Given the current climate in America (the world for that matter), dramas that tackle racial issues just kind of hit different right now. And it’s crazy that a drama set in the 1960s can still speak volumes to the current movement and struggle within the Black community in particular. The premise of “One Night in Miami” is that four iconic figures of Black culture — Cassius Clay (Eli Goree), Jim Brown (Aldis Hodge), Malcolm X (Kingsley Ben-Adir) and Sam Cooke (Leslie Odom Jr.) come together after Clay becomes the new Heavyweight Champion of the World for a night that changes the trajectory of their lives and the Movement.
On the surface, this doesn’t sound like it would be much of a film…four icons in a room talking about the state of the world and state of their race…sounds much more like documentary fare. But boy, does this film deliver so much more than that. The film starts with a little back story of each of the four men which kind of sets the foundation for their perspective and mentality going into this meeting that changes the course of all of their lives. We seem to be going along just swimmingly when we, the viewers, are jerked back into the brutal reality when Brown is having an innocuous conversation with Mr. Carlton (a “friendly” white Georgia man) when out of no-where the N-word is dropped so casually that it is like a gut punch to both Brown and the viewer. It’s a “they can root for you…cheer for your…but you’re not welcomed in their house” type attitude that was so prevalent back then (and still today to some extent).
In her directorial debut, the incomparable Regina King assembles a stellar cast and pulls out such strong performances from all involved that there is much Oscar-buzz circling this film already. It’s not filled with action or melodrama, but it is character-driven and the performances alone keep you tuned in. When Goree (“Race” “Riverdale”) comes on screen and opens his mouth you feel like you are really watching the legendary Ali and he really lives in that role. Aldis Hodge (“Leverage” “Hidden Figures”) always has an understated dignity and strength to his performances and that so aligns with his portrayal of Brown. Ben-Adir’s (“High Fidelity” “Peaky Blinders”) conflicted Malcolm X is subtle and spot on. And then there’s Leslie Odom Jr.’s Sam Cooke, who is hands down the spark of this film. Odom Jr.’s performance is so strong and visceral that the complexities of this man come through vividly on the screen.

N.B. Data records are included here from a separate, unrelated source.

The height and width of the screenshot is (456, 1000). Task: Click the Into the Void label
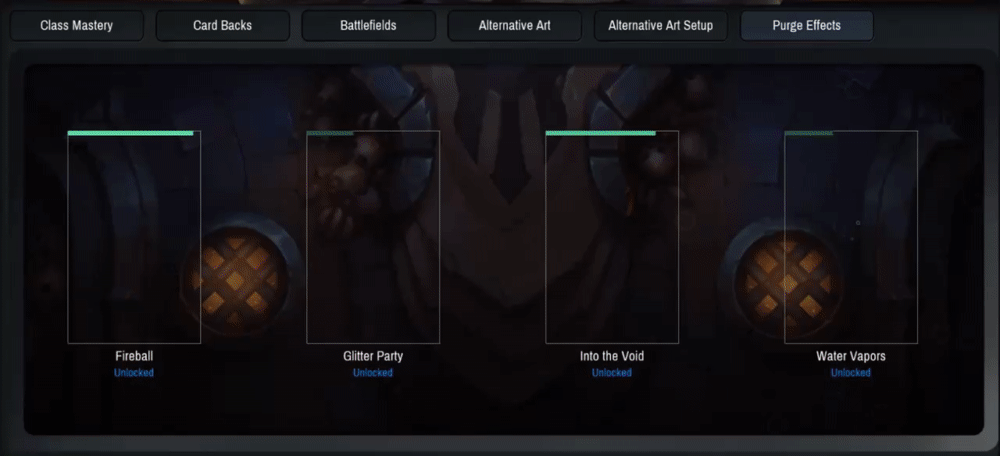(x=612, y=356)
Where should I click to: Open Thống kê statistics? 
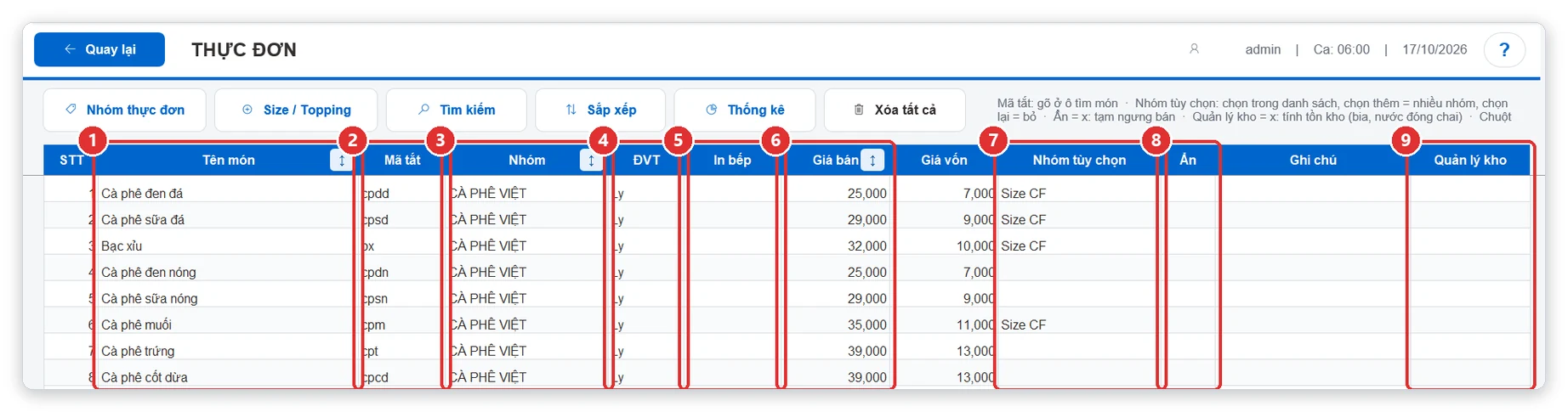(x=745, y=110)
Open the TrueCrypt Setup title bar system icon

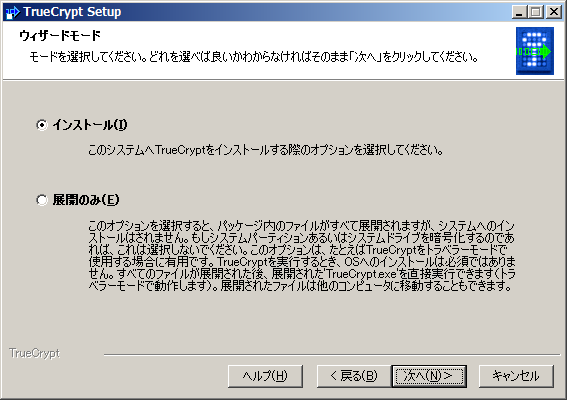(x=13, y=12)
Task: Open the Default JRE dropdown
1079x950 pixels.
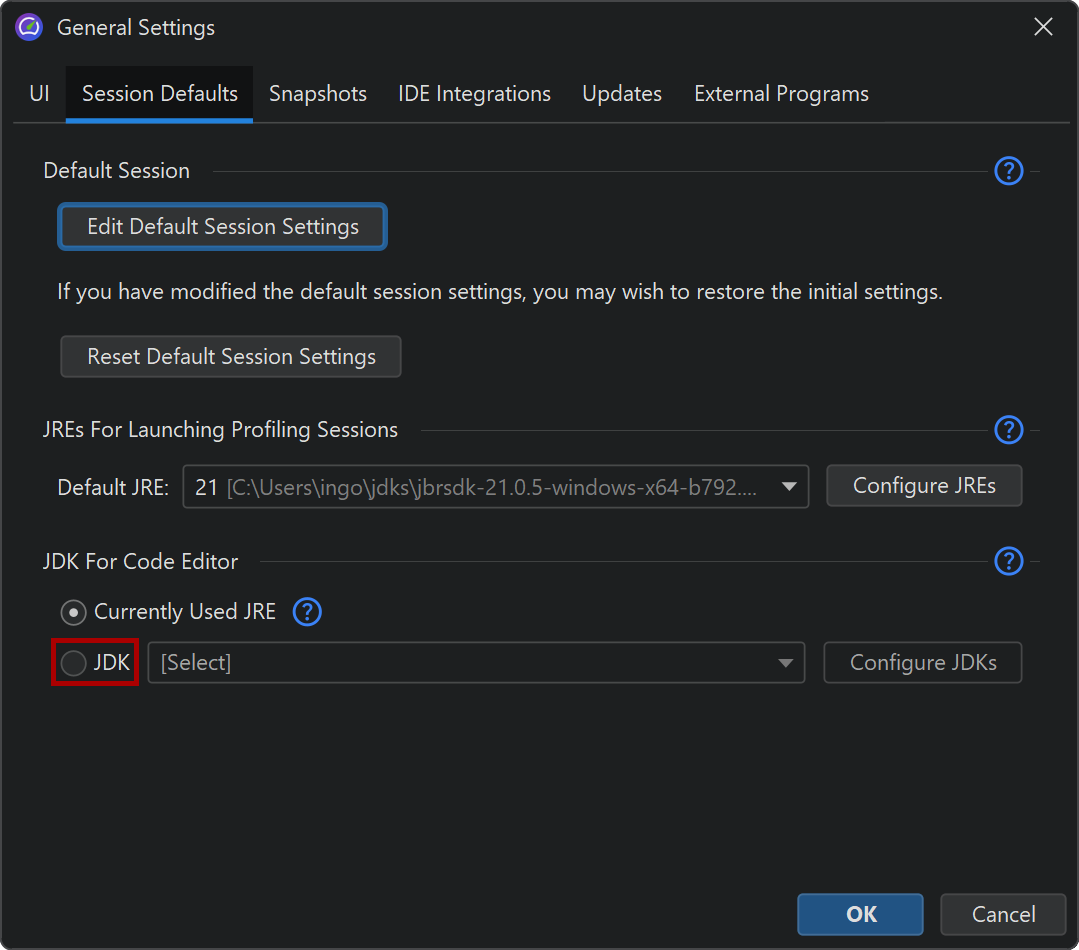Action: [788, 487]
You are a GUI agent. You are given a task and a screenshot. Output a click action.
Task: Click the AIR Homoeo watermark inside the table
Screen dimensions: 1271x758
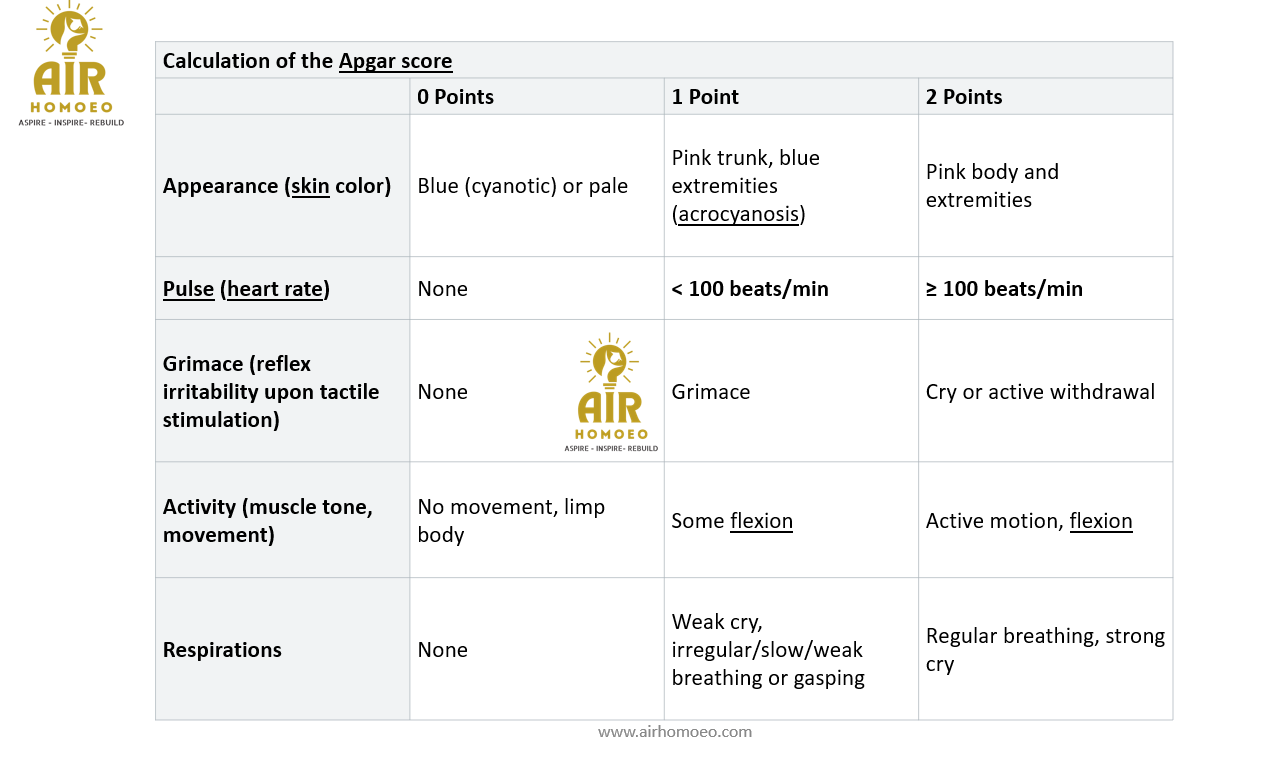tap(611, 393)
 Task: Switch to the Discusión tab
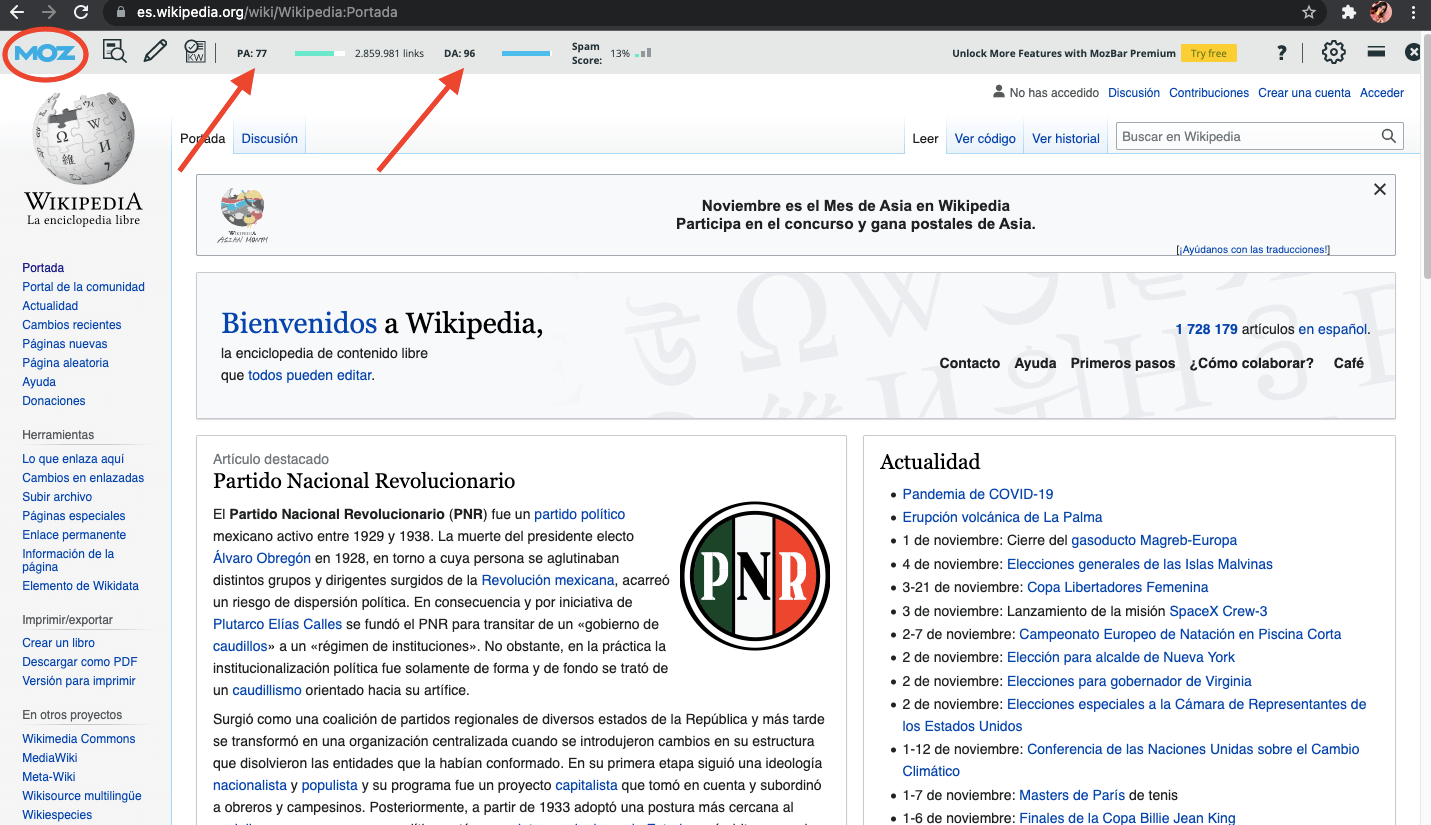click(x=269, y=139)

Not only is the acting spot-on, the set design and costume design are top notch and really transport you back to the 1960s. The film also does a great job of visually recreating some of the more standout moments of their lives (i.e. Ali’s underwater photoshoot). You feel like you are pulling the curtain back on a tiny piece of history (fictional history in this case) to see the inner workings of this group of friends. Oh to be “young, black, famous and unapologetic.” You see what makes them each tick…you see their vulnerabilities. There is so much sincerity in the writing and the performances that makes this film so believable. And there’s even the a little humor sprinkled throughout. But ultimately, it’s the chemistry between the four actors that really makes this film stand out.
It’s an interesting set up to see the four different perspectives on the times, not only about race relations and how to bring about change but also about the Nation of Islam and Black Muslims. And on top that, “One Night in Miami” is a WORD…it is a call-to-action. It urges those with power (and those without)…especially those within the Black community…to use their talents to help the cause and push us forward to a better world. But it also shows us that there is no one “right way” to do so. It’s a message about this (1964 and 2020) being the time to stand up and draw a line in the sand…either you’re with us or you’re against us…it’s about personal responsibility. It speaks to a moment in time — this moment — how will we respond?!